See Protocol > Messages for full event schemas.

What We Change

  • Authorship model — events are signed by device subkeys, not the root key directly. The root_identity tag links them back. This enables multi-device without sharing private keys.
  • Follow semantics — following someone is a commitment to index their network. You keep your follows wisely because you bear the cost.
  • Node sovereignty — users have reduced relay dependency for data storage. Light nodes use checkpoints to sync efficiently. Full nodes maintain complete history. Relays remain structurally important for new user bootstrap, content discovery beyond the WoT, mobile-to-mobile pact communication, and push notification delivery.
  • Storage model — data is stored by reciprocal WoT peers, not just relays. Relays serve as delivery infrastructure with reduced data custody. While the protocol progressively reduces relay dependence for data storage (events survive on pact partners), relays remain structurally important for: new user bootstrap, content discovery beyond the WoT, mobile-to-mobile pact communication (relay as mailbox), and push notification delivery. The honest framing is reduced relay custody, not eliminated relay dependency.
  • Key hierarchy — root key moves to cold storage. Derived DM and governance keys serve specific purposes on devices. Device keys remain independent.
  • Incentive model — storage reliability and relay curation translate to content reach through pact-aware gossip routing. Lightning zaps provide an optional premium layer for relay services. No external subscriptions or tokens needed.
  • Offline transport — BLE mesh via bitchat interop enables event exchange without internet. Nearby discovery uses ephemeral subkeys for privacy.

Migration Strategy

  • Existing Nostr keys work as Gozzip root keys — no new identity needed
  • Existing Nostr events are valid Gozzip events (no root_identity tag means root key signed directly, which is the Nostr default)
  • Clients add device delegation and root_identity tagging incrementally
  • Standard Nostr relays work without changes — clients handle all Gozzip-specific resolution. Optimized relays can optionally add oracle resolution for faster queries.
  • Follow lists (kind 3) are identical — no migration needed

Cross-Protocol Interoperability

Gozzip is not locked to Nostr. The protocol speaks Nostr natively because Nostr has the best primitives for censorship-resistant identity, but the data belongs to users and can move between protocols.

What bridges: Public content (posts, reactions, reposts) can be exported to ActivityPub, AT Protocol, and RSS/Atom via bridge services. Protocol-specific features (pacts, WoT routing, device delegation, encrypted DMs) are not bridgeable.

Why public content works: Gozzip events are self-authenticating signed JSON. They can be verified, converted, and served regardless of the transport protocol.
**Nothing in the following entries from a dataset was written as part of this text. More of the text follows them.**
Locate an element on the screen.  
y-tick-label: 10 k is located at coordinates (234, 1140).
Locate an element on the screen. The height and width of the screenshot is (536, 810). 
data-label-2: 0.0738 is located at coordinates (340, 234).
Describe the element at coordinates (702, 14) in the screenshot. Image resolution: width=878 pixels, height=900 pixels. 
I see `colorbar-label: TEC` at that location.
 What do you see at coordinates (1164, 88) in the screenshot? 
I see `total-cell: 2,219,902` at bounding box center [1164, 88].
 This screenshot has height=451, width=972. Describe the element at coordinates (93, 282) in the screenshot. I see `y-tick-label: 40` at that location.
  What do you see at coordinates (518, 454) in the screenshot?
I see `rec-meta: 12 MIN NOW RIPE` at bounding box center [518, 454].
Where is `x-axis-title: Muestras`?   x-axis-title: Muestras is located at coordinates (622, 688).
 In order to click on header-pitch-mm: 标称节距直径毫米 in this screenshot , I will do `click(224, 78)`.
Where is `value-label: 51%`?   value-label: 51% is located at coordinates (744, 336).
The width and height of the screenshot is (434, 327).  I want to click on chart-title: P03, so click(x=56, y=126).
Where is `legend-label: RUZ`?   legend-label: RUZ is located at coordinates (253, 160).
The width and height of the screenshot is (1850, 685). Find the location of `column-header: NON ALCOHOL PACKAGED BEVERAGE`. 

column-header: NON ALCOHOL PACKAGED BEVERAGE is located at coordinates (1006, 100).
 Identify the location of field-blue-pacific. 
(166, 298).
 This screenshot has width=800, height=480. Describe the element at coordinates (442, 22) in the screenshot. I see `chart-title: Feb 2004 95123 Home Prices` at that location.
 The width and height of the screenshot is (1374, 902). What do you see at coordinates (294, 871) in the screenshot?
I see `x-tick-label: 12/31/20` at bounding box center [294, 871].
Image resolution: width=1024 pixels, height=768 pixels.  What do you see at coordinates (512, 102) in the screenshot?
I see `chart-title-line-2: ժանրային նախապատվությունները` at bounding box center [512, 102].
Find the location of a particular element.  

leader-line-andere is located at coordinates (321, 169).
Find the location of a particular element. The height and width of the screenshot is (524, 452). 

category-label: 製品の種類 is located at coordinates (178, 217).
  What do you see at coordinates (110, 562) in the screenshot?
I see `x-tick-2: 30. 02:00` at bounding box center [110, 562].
The storage layer (pacts, gossip, challenges) is independent of the event format — it stores and serves signed blobs.

Protocol Bridge approach What maps
ActivityPub (Mastodon, Pleroma, Misskey) Event ↔ Activity conversion Kind 1 → Create/Note, Kind 3 → Follow, Kind 7 → Like, Kind 6 → Announce
AT Protocol (Bluesky) Event ↔ Record conversion Kind 1 → app.bsky.feed.post, profiles → app.bsky.actor.profile
RSS/Atom Export-only Feed of Kind 1/30023 events as syndication entries
Matrix DM bridge Kind 14 ↔ Matrix encrypted messages

Identity bridging: A Gozzip user's secp256k1 pubkey can be linked to an ActivityPub actor URI or an AT Protocol DID via a signed attestation (the user signs a statement binding the identities). This allows cross-protocol follows and content attribution.

Data export: A user can export their complete event history as signed JSON (self-authenticating, verifiable by anyone). This export can be:

  • Imported into any other Gozzip client (keys verify)
  • Converted to ActivityPub activities for Mastodon import
  • Converted to AT Protocol records for Bluesky import
  • Published as a static archive (signed, tamper-evident)

The protocol is a data ownership layer first. Nostr is the native transport. Everything else is a bridge.